Role of Data-driven Regional Growth Model in Shaping Brain Folding Patterns

TL;DR

This study uses machine learning-based regional cortical growth models to simulate brain folding patterns, revealing that growth heterogeneity significantly influences cortical development and improves the accuracy of brain structure predictions.

Contribution

It introduces a novel ML-assisted modeling approach for regional cortical growth and demonstrates its effectiveness in simulating realistic brain folding patterns.

Findings

Regional growth models produce more accurate folding patterns than uniform models.

Growth magnitude significantly influences brain folding, while growth trajectory has less impact.

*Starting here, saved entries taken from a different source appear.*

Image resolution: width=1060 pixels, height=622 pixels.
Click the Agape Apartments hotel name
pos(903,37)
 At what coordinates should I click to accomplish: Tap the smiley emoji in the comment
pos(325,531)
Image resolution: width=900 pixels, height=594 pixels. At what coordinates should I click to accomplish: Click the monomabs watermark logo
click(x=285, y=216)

Multi-region models better replicate actual brain folding complexities.

Abstract

The surface morphology of the developing mammalian brain is crucial for understanding brain function and dysfunction. Computational modeling offers valuable insights into the underlying mechanisms for early brain folding. Recent findings indicate significant regional variations in brain tissue growth, while the role of these variations in cortical development remains unclear. In this study, we unprecedently explored how regional cortical growth affects brain folding patterns using computational simulation. We first developed growth models for typical cortical regions using machine learning (ML)-assisted symbolic regression, based on longitudinal real surface expansion and cortical thickness data from prenatal and infant brains derived from over 1,000 MRI scans of 735 pediatric subjects with ages ranging from 29 post-menstrual weeks to 24 months. These models were subsequently integrated into computational software to simulate cortical development with anatomically realistic geometric models. We comprehensively quantified the resulting folding patterns using multiple metrics such as mean curvature, sulcal depth, and gyrification index. Our results demonstrate that regional growth models generate complex brain folding patterns that more closely match actual brains structures, both quantitatively and qualitatively, compared to conventional uniform growth models. Growth magnitude plays a dominant role in shaping folding patterns, while growth trajectory has a minor influence. Moreover, multi-region models better capture the intricacies of brain folding than single-region models. Our results underscore the necessity and importance of incorporating regional growth heterogeneity into brain folding simulations, which could enhance early diagnosis and treatment of cortical malformations and neurodevelopmental disorders such as cerebral palsy and autism.